Instead, he reread his source text, Revelation 12:7-9. He determined that the failures of the revolution demonstrated that the English radicals had mistakenly presumed too close an identity between type and antitype, between the archangel's war against Satan and the Son's. During the millenarian fever of the 1640s and 1650s, the dissenters' military leaders had looked like the angel who defeats Satan in Revelation 12, who in turn looks like the Christ of Revelation 20. But these seventeenth century military leaders were not Michael any more than Michael is Christ. The English champions, and especially Cromwell, needed to be recognized as imperfect. Rather than denying Michael's agency as so many of his more traditional contemporaries did, the poet in Paradise Lost and De doctrina Christiana clarifies the nature of the archangel's role as a type of Christ and establishes the limits of his efficacy. Against an artistic and hagiographic tradition that exalts Michael's exemplary heroism, Milton draws a clear boundary between him and Christ. Rather than focusing on the apparent similarities between the two figures, he emphasizes their differences. As he does so, Milton illuminates the standing of Oliver Cromwell as a historical, seventeenth century manifestation of Michael.
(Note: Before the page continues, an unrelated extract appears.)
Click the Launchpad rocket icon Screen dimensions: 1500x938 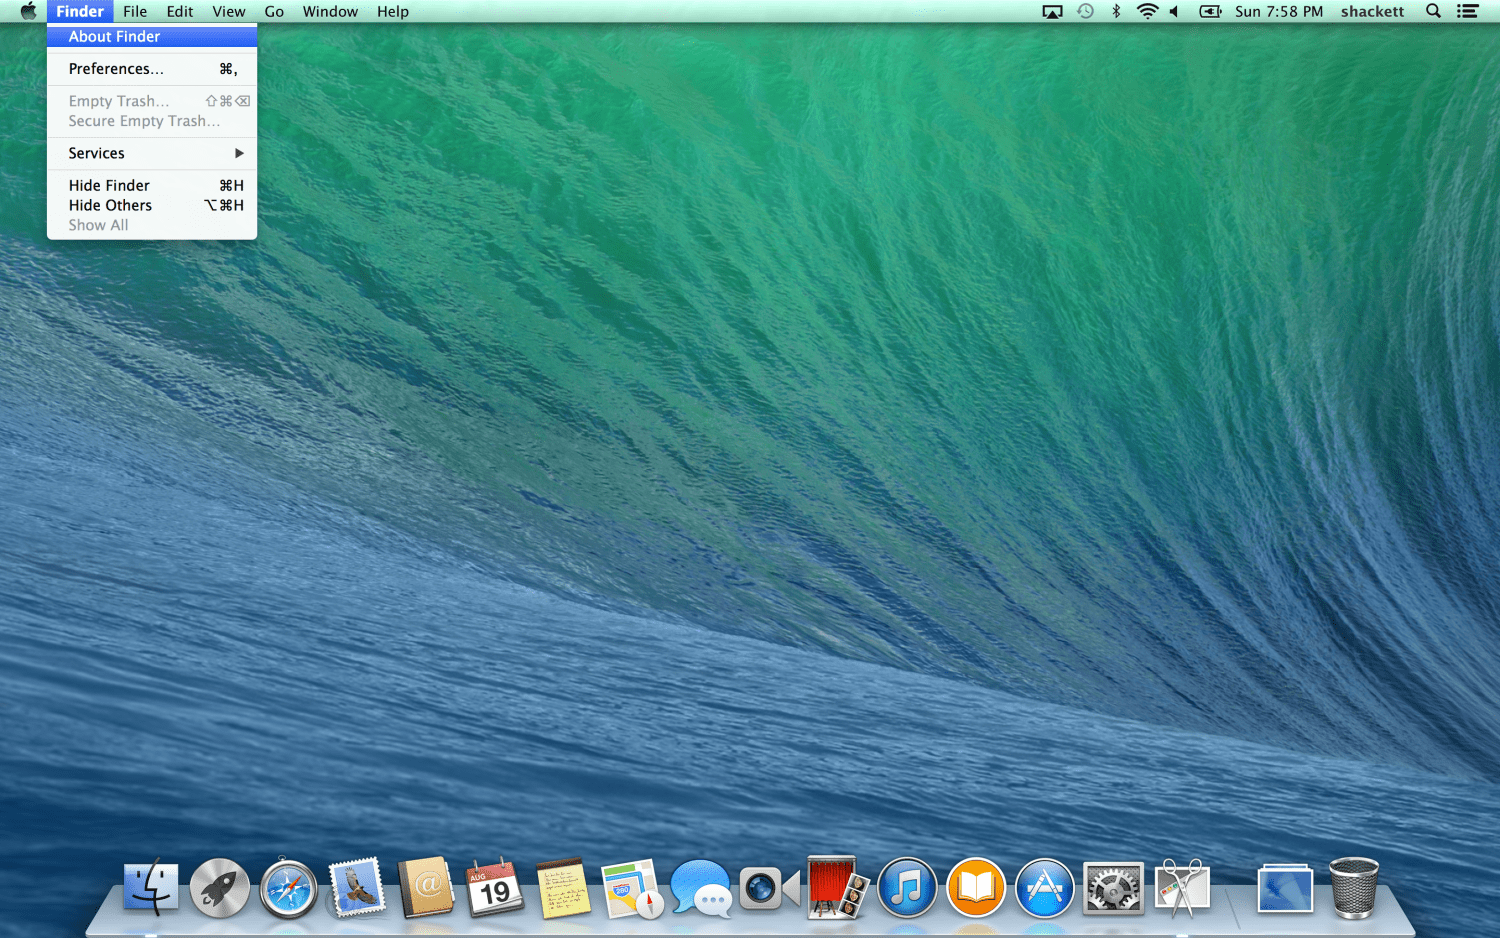220,888
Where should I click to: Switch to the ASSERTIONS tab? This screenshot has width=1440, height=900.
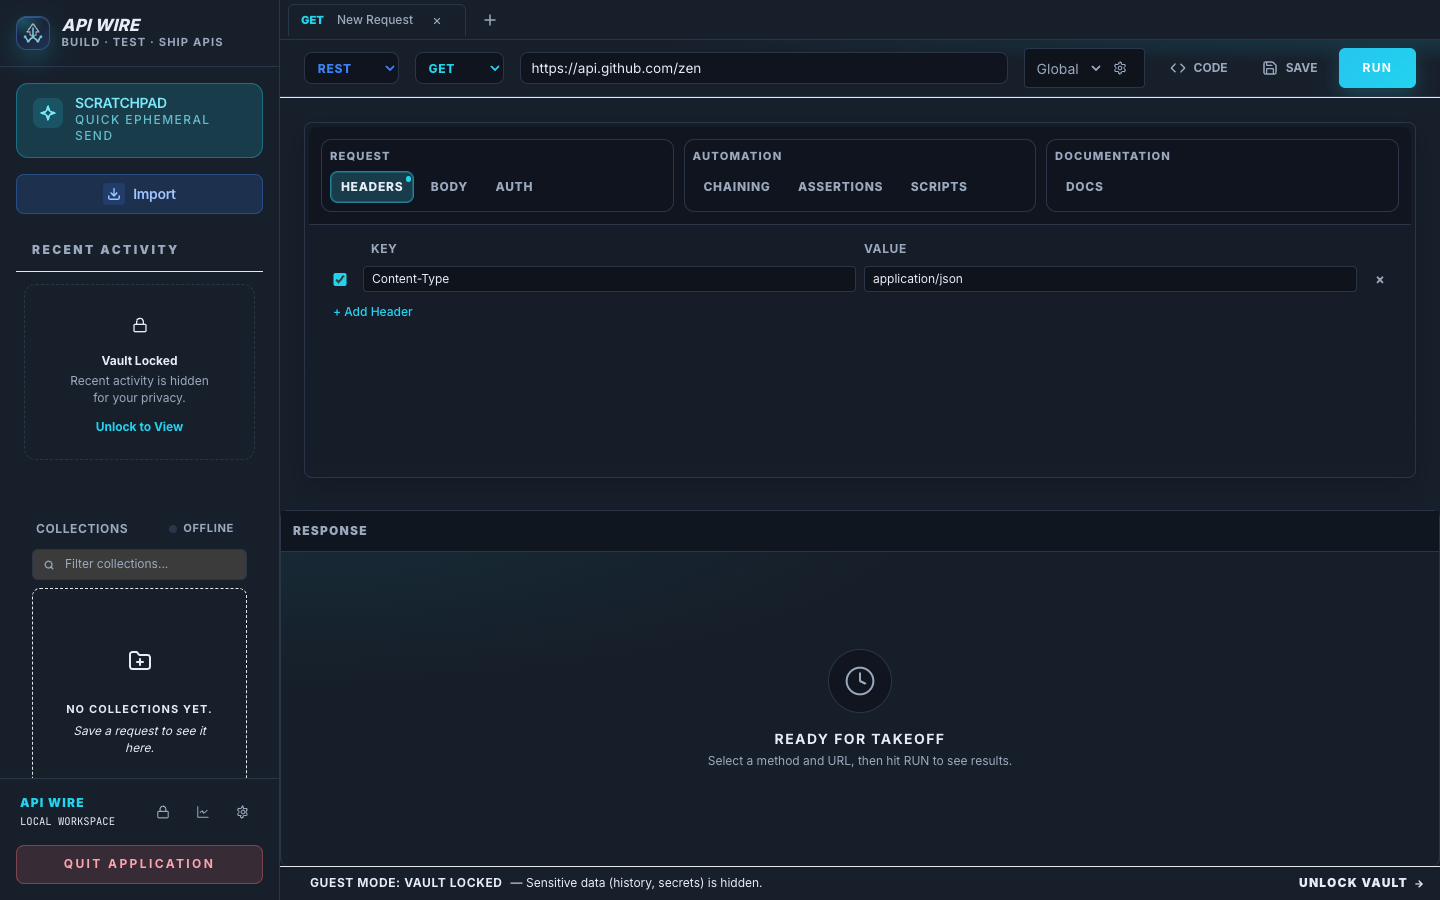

The political and religious failures of the English revolution, along with the moral failures of Cromwell, offered a humbling lesson to the dissenters. Milton reminds his disillusioned readers, to borrow from The Souldiers Pocket Bible, that "all of us upon [End Page 178] such occasions" of defeat in battle must "search whether we have not put two [sic] little confidence in the Arme of the Lord, and too much in the arme of flesh."59 To commit this error is to confuse, and indeed conflate, one reality with another. This does not mean that Michael's battle, or the parliamentarian rebels', signified nothing or served no purpose beyond humiliating the war's otherwise righteous participants. As the Son explains to his angelic "saints" in Paradise Lost, their offerings of "faithful . . . warfare" and "fearless[ness] in his righteous cause" are "accepted" by God as signs of their loyalty and fidelity to truth (6.803-04). The workings of the "arme of the flesh," in both Milton's celestial and sublunary civil wars, remain "type[s] of Christ's second coming," announcing "the calling of the entire nation not only of the Jews but also of the Israelites" (YP 6:616-17). But the "doom" of Satan's forces rightly belongs to Christ alone (6.817). Christ and only Christ will exact due "vengeance" (6.808) when he fulfills the typological promise in the celestial angels' and earthly saints' struggles. Like Michael, Cromwell and his followers are revealed to be imperfect, as all angels and humans are. But these imperfections do not negate the symbolic value of the respective champions' victories. They merely need to be interpreted properly. Time, rather than the trappings of visible success, Milton urges, ultimately will prove the justness of their cause. [End Page 179]

Patricia Crouch
Framingham State University

Notes to Crouch, "Fighting for Saint Michael"

1. Paradise Lost, 2nd ed., ed. Alastair Fowler (New York, 1998), hereafter cited parenthetically in the text.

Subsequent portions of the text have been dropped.